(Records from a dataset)
- - -

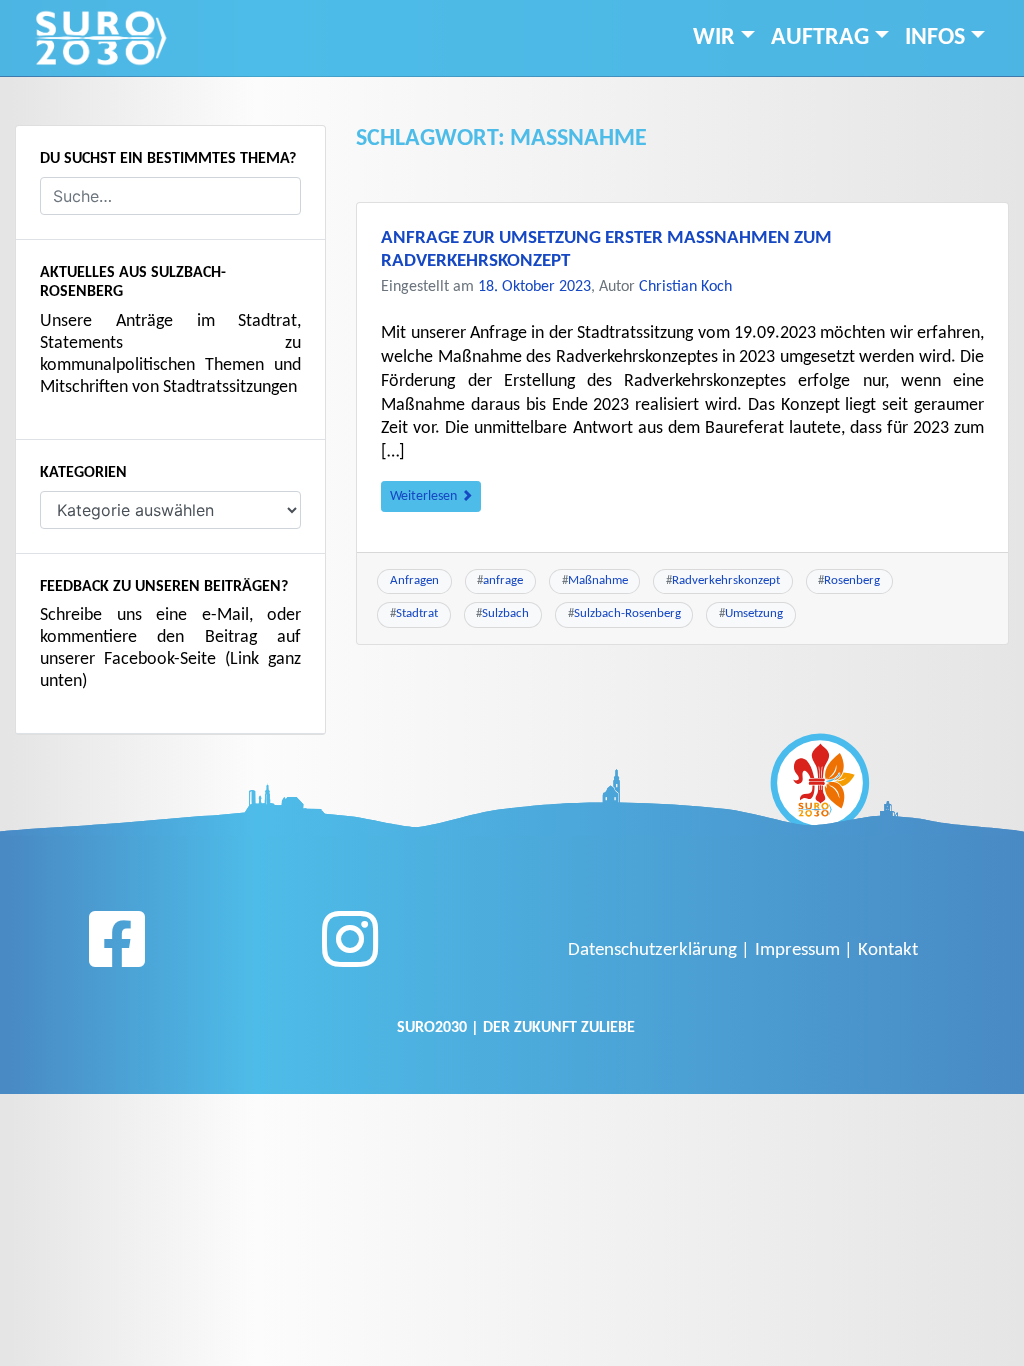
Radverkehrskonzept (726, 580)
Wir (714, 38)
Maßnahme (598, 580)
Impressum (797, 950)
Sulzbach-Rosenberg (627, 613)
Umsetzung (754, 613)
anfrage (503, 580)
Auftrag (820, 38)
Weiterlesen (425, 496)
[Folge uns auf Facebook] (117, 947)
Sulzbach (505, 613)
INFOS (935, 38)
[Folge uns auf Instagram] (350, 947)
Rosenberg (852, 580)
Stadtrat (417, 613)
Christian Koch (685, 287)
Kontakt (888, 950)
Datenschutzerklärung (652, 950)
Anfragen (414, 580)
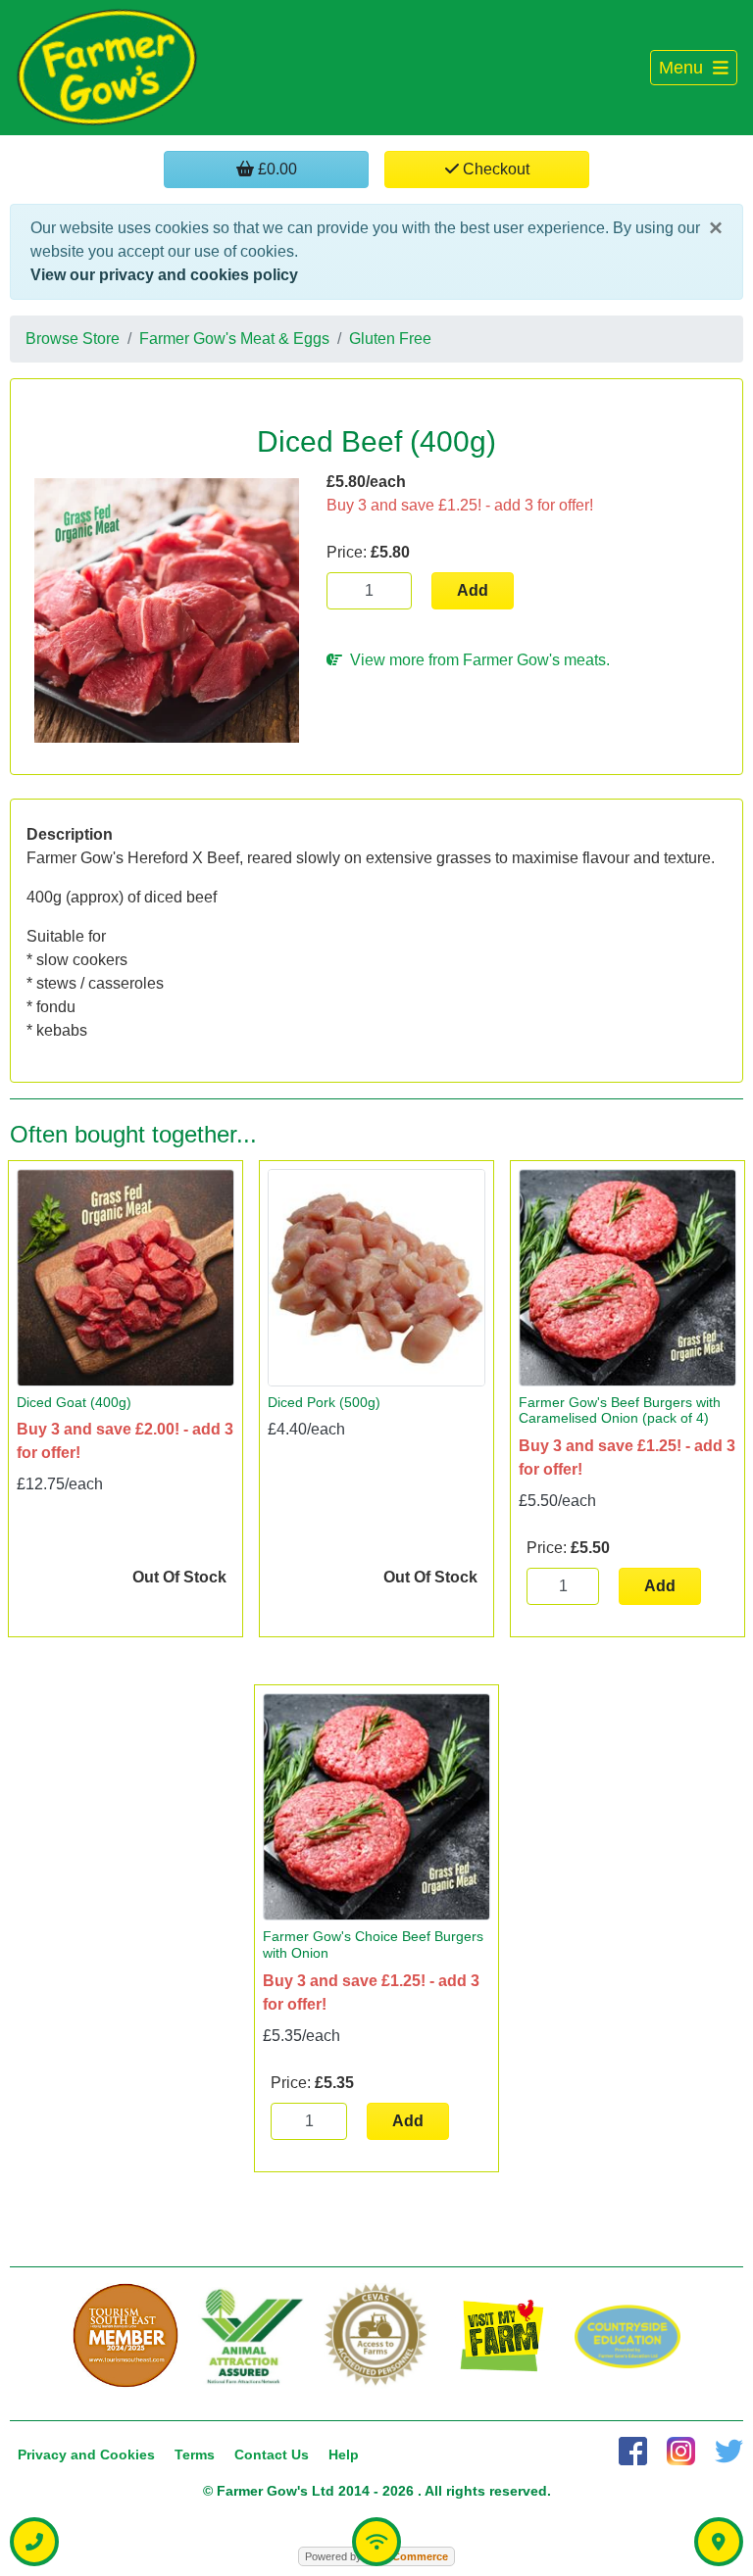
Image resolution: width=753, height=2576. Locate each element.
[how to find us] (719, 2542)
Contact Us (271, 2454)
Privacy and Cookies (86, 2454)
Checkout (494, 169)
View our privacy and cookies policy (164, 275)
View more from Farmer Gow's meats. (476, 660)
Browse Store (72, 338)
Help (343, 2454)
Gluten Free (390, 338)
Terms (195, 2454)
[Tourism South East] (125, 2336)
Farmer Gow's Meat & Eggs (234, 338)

- - -

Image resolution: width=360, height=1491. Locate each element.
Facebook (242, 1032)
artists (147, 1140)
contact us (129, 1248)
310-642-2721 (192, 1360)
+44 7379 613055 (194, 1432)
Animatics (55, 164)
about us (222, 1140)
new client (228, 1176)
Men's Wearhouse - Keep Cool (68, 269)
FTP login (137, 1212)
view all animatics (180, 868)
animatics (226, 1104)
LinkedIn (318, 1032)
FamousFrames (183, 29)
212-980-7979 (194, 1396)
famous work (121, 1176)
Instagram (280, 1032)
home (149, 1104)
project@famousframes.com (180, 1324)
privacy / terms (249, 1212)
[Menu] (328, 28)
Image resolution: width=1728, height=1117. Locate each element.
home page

- - -

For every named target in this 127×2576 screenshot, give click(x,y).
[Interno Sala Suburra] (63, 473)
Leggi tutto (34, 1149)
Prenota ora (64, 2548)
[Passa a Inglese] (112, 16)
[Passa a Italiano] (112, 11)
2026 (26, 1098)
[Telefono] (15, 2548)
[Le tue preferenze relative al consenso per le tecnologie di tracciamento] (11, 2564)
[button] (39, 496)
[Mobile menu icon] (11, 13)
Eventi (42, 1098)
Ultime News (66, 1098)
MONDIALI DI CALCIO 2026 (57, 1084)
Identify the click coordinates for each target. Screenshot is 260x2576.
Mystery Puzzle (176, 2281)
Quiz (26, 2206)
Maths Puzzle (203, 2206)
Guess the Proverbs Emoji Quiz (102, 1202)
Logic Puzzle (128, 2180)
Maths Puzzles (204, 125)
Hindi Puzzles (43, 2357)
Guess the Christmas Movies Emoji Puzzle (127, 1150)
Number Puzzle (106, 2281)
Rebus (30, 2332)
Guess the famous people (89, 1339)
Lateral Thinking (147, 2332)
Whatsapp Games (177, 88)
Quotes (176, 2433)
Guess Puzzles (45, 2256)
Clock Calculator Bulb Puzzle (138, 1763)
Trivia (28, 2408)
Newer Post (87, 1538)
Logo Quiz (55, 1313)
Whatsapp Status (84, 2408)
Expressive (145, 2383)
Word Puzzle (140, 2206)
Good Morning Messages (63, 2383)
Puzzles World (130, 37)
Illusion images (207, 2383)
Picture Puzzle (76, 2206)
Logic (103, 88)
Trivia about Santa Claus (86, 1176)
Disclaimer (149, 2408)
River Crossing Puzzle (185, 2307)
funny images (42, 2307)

- - -

Please return the data above exactly as it stands from the line with "Radverkehrskonzept (726, 580)" to the line with "Farmer Gow's Meat & Eggs (234, 338)", keeping both of those lines but none of the pictures.

> **Final answer**:
Radverkehrskonzept (726, 580)
Wir (714, 38)
Maßnahme (598, 580)
Impressum (797, 950)
Sulzbach-Rosenberg (627, 613)
Umsetzung (754, 613)
anfrage (503, 580)
Auftrag (820, 38)
Weiterlesen (425, 496)
[Folge uns auf Facebook] (117, 947)
Sulzbach (505, 613)
INFOS (935, 38)
[Folge uns auf Instagram] (350, 947)
Rosenberg (852, 580)
Stadtrat (417, 613)
Christian Koch (685, 287)
Kontakt (888, 950)
Datenschutzerklärung (652, 950)
Anfragen (414, 580)
Image resolution: width=753, height=2576. Locate each element.
[how to find us] (719, 2542)
Contact Us (271, 2454)
Privacy and Cookies (86, 2454)
Checkout (494, 169)
View our privacy and cookies policy (164, 275)
View more from Farmer Gow's meats. (476, 660)
Browse Store (72, 338)
Help (343, 2454)
Gluten Free (390, 338)
Terms (195, 2454)
[Tourism South East] (125, 2336)
Farmer Gow's Meat & Eggs (234, 338)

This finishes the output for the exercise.